REQUIREMENTS: Please print, word for word, the lines starting at the one that contains "Where should I" and ending at the one that contains "coord(1148,221)", both included. Leave the pictures out of your answer.

WORKING DATA:
◇ ◇ ◇ ◇
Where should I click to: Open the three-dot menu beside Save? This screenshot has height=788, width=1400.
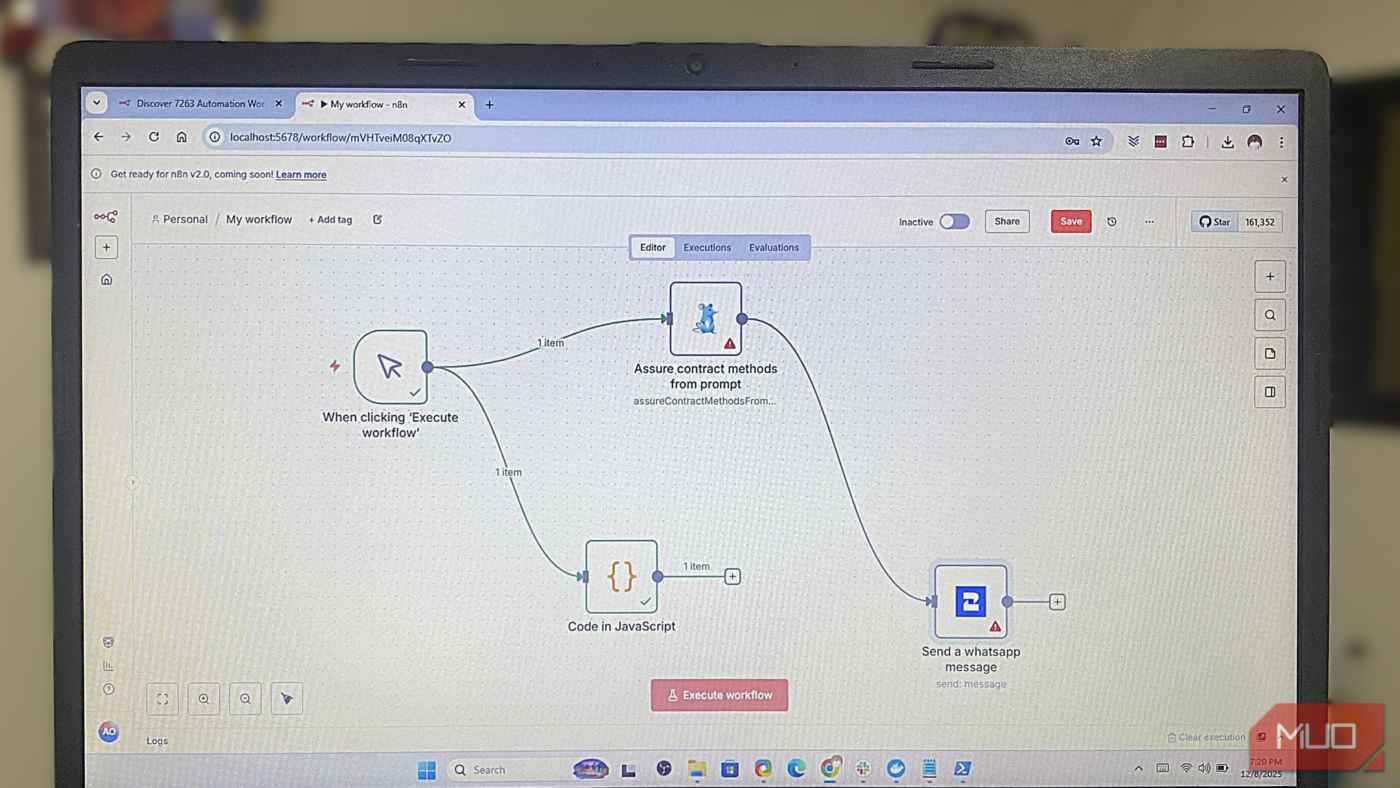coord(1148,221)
◇ ◇ ◇ ◇
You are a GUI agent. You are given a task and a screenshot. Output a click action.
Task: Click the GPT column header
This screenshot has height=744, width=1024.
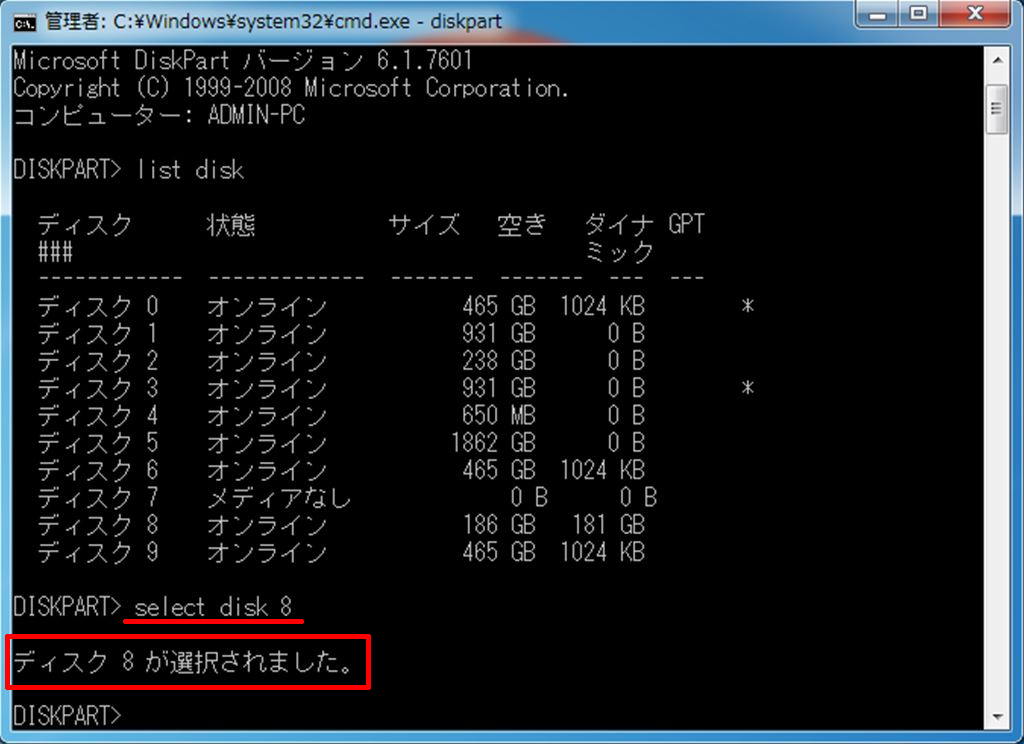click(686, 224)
◇ ◇ ◇ ◇
ANSWER TO THE EXERCISE:
Where should I click to: Open the three-dot menu beside Save? This screenshot has height=788, width=1400.
coord(1148,221)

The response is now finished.